TASKS>
**a)** Please copy the essay on the rich and powerful word for word, from "The medical system" to "through property taxes.".
**b)** Answer these questions from the essay on the rich and powerful:
(i) Which study does it cite as finding that what people with money and power want is what matters?
(ii) How does it say rich people avoid airport security?
(iii) How are the schools in rich neighbourhoods funded, according to it?
**c)** Write the next part of the essay on the rich and powerful, picking up after its final sentence.

DOCUMENT TEXT>
Content starts

Sometimes the comments on an article, like my recent post on reforming the justice system, reveal a deep misunderstanding of how the world works.
People with money and power run our societies. The Princeton/Northwestern oligarchy study found that what they want is what matters, and that the opinions of the rest of us don’t matter.
If they are not subject to how a part of society operates, they don’t care if it runs well, and it will run badly (or, in a way that profits them, which is generally the same thing).
The justice system, for the rich and powerful, works well. They have good counsel, because they can afford it. They can afford bail. They generally go to minimum security prison if they happen to be indicted, and they are never actually charged with most of their crimes — as was the case in widespread fraud leading up to the financial crisis or the robo-signing fraud used to steal people’s houses afterwards. (At most, they pay fines, which are less than the value of what they stole.)
The security systems in airports are hell. But rich people don’t go through it, they fly in private jets.
The medical system in the US is bad and overpriced for most people. But it’s very very good if you’re rich or powerful.
The US has been at war for almost 20 years now, but US elites don’t care, because they and their children don’t fight in it.
The US education system is bad, and worse in places which are poorer. US elites don’t care, because they either go to private schools or cluster in rich neighbourhoods where the schools are good, because they are funded through property taxes.
Covid-19 is not a problem, because it mostly kills poor people and minorities, and it’s making the rich much much richer, getting rid of their competition among small business-owners.
If you want something to work well, powerful and rich people must be forced to use it. They must have the same experience as ordinary people.

Content ends

DATA EXTRACTS>
Content starts

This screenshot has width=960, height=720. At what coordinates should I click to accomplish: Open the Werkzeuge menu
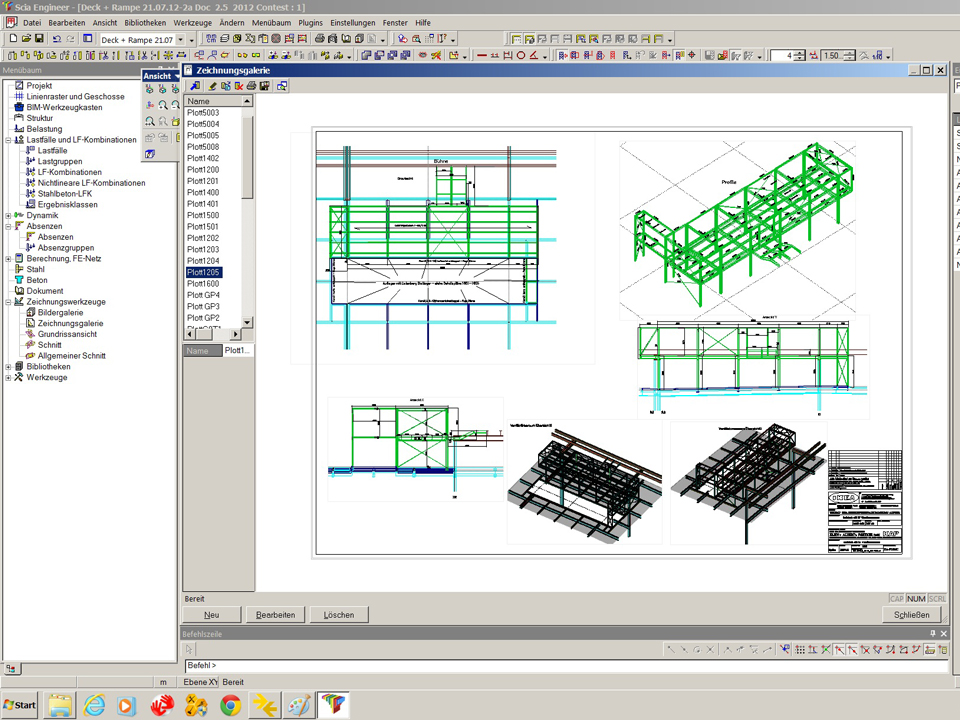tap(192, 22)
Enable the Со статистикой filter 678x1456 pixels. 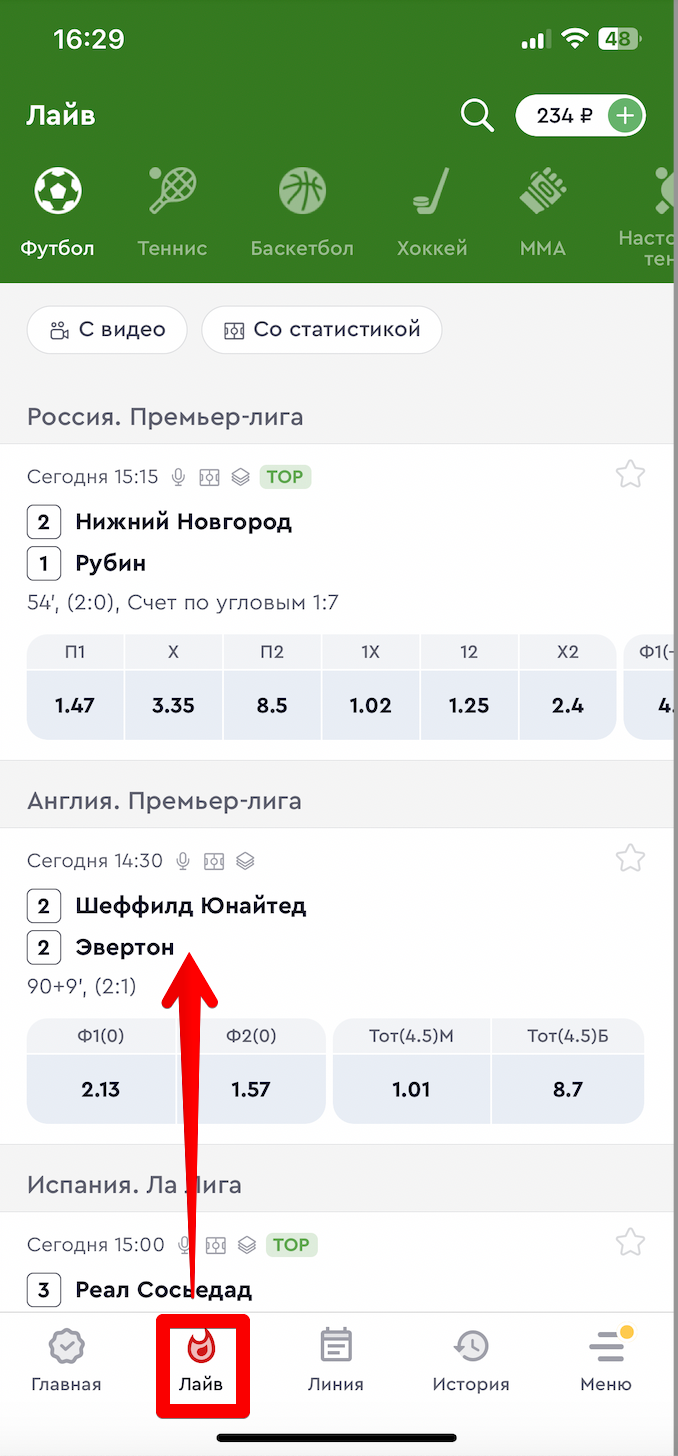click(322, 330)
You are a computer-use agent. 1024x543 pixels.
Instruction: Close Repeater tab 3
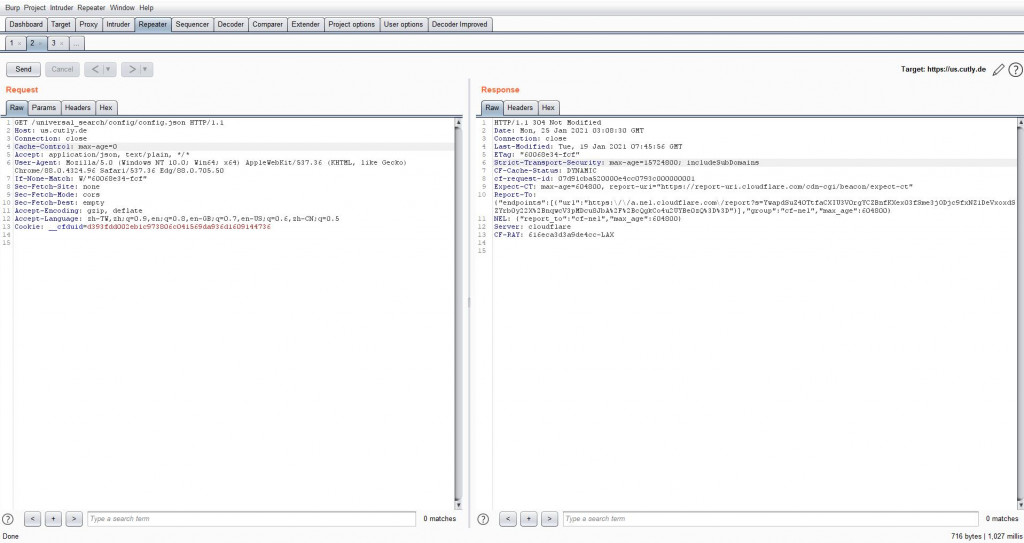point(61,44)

Content ends

ANSWER SET>
**a)**
The medical system in the US is bad and overpriced for most people. But it’s very very good if you’re rich or powerful.
The US has been at war for almost 20 years now, but US elites don’t care, because they and their children don’t fight in it.
The US education system is bad, and worse in places which are poorer. US elites don’t care, because they either go to private schools or cluster in rich neighbourhoods where the schools are good, because they are funded through property taxes.

**b)**
(i) The Princeton/Northwestern oligarchy study
(ii) They fly in private jets.
(iii) Through property taxes

**c)**
It takes an especially bad dose of capitalist ideology (or aristocratic or oligarchic ideology) to not perceive this point. If the powerful aren’t affected by how they run society (except to get richer and more powerful), if they don’t experience how the society runs for ordinary people, then society will be shit, AND, if you want society to be good, you can’t allow rich and powerful people to opt out of ordinary experiences.
They must have the same health care as everyone else, including the same odds of not receiving care, being bankrupted by it or getting bad care. They must go through the security lines at airports and be groped. Their kids must have the same odds of having shitty schools. They must have the same odds of dying of Covid-19. They must be given rifles after voting for a war in the Senate and sent to the front lines (or at the least their kids must be, though I see no reason why they shouldn’t be, and if they’re too physically weak to fight, they shouldn’t be allowed to vote on a war they won’t be involved in).
All of this is the most basic of common sense, a level of reasoning that a ten year old would be able to follow easily.
If you cannot follow this reasoning you are suffering from a very bad case of ideological poisoning or you identify with the rich and powerful class. Perhaps you belong to it, or perhaps you’ve just lost a sense of your own position.
I can hear many people now, “rich and powerful people deserve to be treated better, and everyone else deserves shit.”
You can have a good society when you are willing to do what it takes, and the most important rule of a good society is that important people don’t get to opt out of the world their class creates for everyone else.
9/3-20: article edited to reflect oligarchy study authors being at Princeton/Northwestern, not Harvard.